=== Section Start ===

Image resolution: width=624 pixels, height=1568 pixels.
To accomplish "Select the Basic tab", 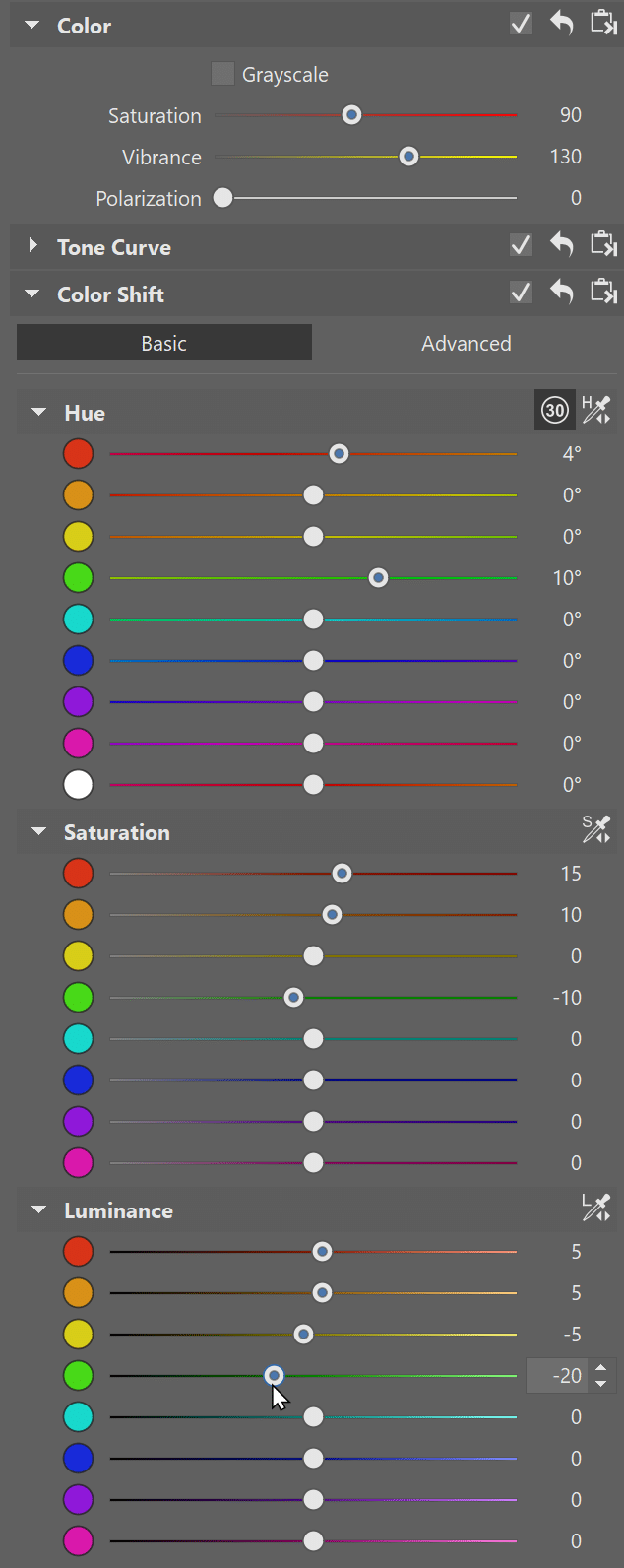I will [164, 343].
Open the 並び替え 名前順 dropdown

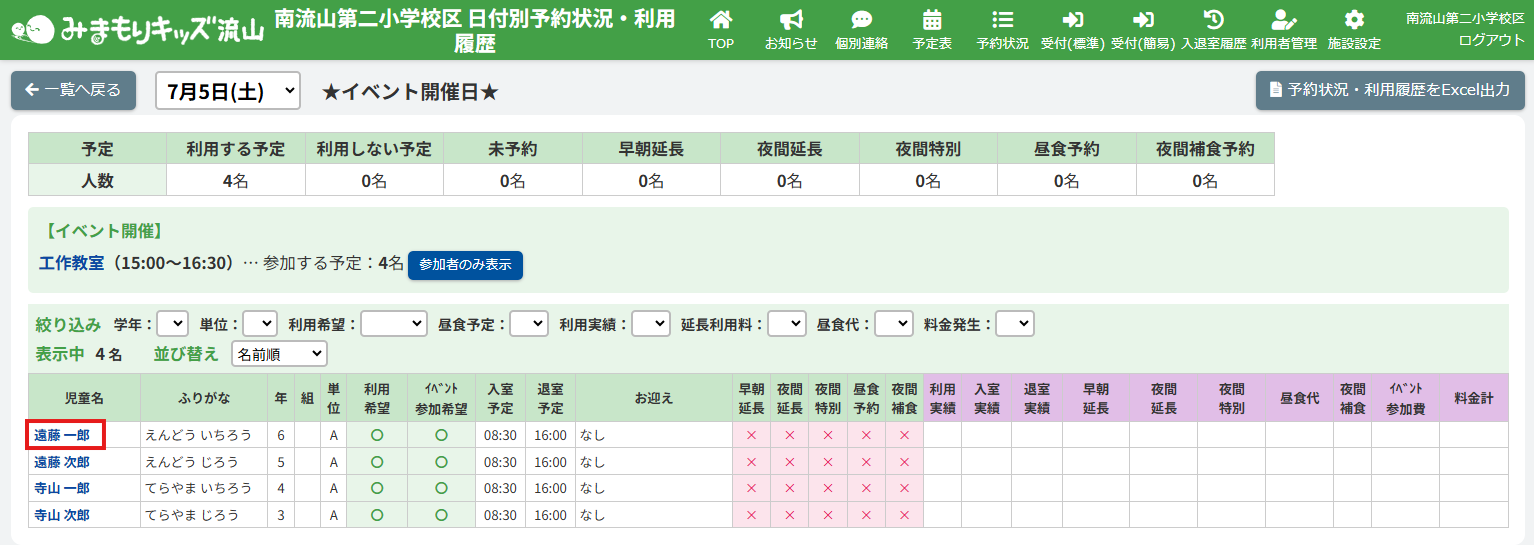pyautogui.click(x=279, y=354)
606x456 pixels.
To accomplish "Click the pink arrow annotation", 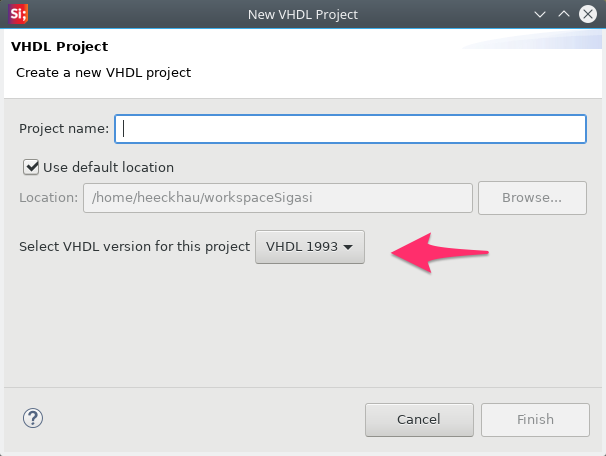I will pyautogui.click(x=440, y=253).
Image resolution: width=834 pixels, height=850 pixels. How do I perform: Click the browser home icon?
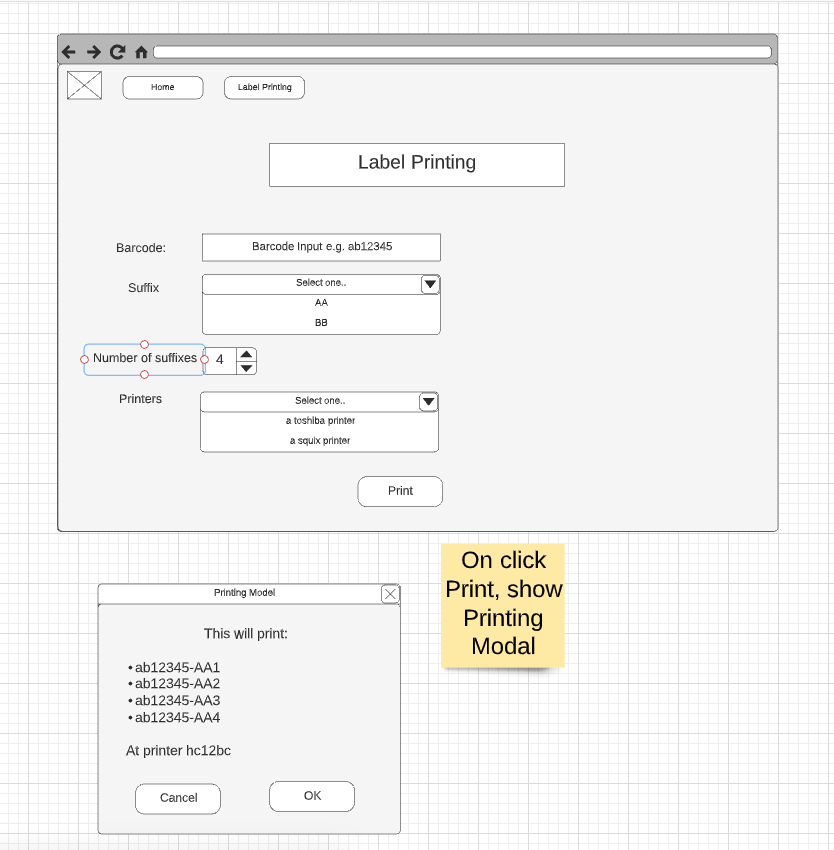pyautogui.click(x=139, y=51)
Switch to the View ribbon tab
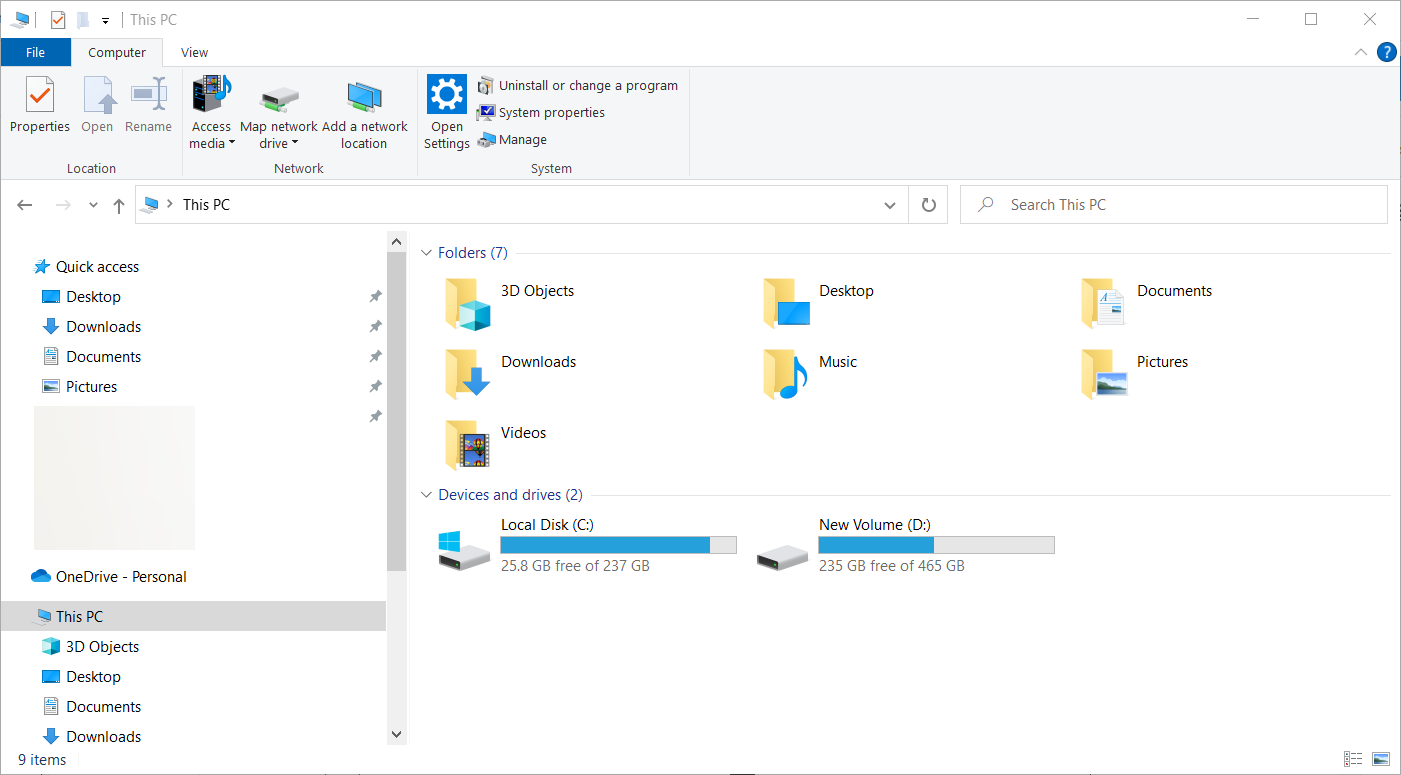The image size is (1401, 775). (x=194, y=52)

=== Section End ===

> [Problem details]
The output must match, line for line, the span from the line containing "Image resolution: width=834" through the end of the data, with the pictures removed.

> [The answer]
Image resolution: width=834 pixels, height=850 pixels. How do I perform: Click the browser home icon?
pyautogui.click(x=139, y=51)
Switch to the View ribbon tab
The image size is (1401, 775). (x=194, y=52)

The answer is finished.